For the beneficial effects of the blind guiding device and the readable storage medium provided by the embodiments of the present application, please refer to the relevant descriptions in the above blind guiding method.

Description of the drawings

Figure 1 is a schematic diagram of an application scenario according to an embodiment of the present application;

Figure 2 is a schematic flowchart of a blind guiding method provided by an embodiment of the present application;

Figure 3 is a schematic diagram of a first image provided by an embodiment of the present application;

Figure 4 is a schematic diagram of the camera pose provided by the embodiment of the present application;

Figure 5 is a schematic block diagram of a blind guide device provided by an embodiment of the present application;

Figure 6 is a schematic structural diagram of a blind guide device provided by an embodiment of the present application.

Embodiments of the invention

In the following description, for the purpose of explanation rather than limitation, specific details such as specific system structures and technologies are provided to provide a thorough understanding of the embodiments of the present application. However, it will be apparent to those skilled in the art that the present application may be practiced in other embodiments without these specific details. In other instances, detailed descriptions of well-known systems, devices, circuits, and methods are omitted so as not to obscure the description of the present application with unnecessary detail.
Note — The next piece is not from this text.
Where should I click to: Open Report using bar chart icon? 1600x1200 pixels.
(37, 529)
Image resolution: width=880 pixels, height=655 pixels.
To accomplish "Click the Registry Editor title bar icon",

It will be understood that, when used in this specification and the appended claims, the term "comprising" indicates the presence of the described features, integers, steps, operations, elements and/or components but does not exclude one or more other The presence or addition of features, integers, steps, operations, elements, components and/or collections thereof.

It will also be understood that the term "and/or" as used in this specification and the appended claims refers to and includes any and all possible combinations of one or more of the associated listed items.

As used in this specification and the appended claims, the term "if" may be interpreted as "when" or "once" or "in response to determining" or "in response to detecting" depending on the context. ". Similarly, the phrase "if determined" or "if [the described condition or event] is detected" may be interpreted, depending on the context, to mean "once determined" or "in response to a determination" or "once the [described condition or event] is detected ]" or "in response to detection of [the described condition or event]".

In addition, in the description of this application and the appended claims, the terms "first", "second", "third", etc. are only used to distinguish the description, and cannot be understood as indicating or implying relative importance.

Reference in this specification to "one embodiment" or "some embodiments" or the like means that a particular feature, structure or characteristic described in connection with the embodiment is included in one or more embodiments of the application. Therefore, the phrases "in one embodiment", "in some embodiments", "in other embodiments", "in other embodiments", etc. appearing in different places in this specification are not necessarily References are made to the same embodiment, but rather to "one or more but not all embodiments" unless specifically stated otherwise. The terms "includes," "includes," "having," and variations thereof all mean "including but not limited to," unless otherwise specifically emphasized.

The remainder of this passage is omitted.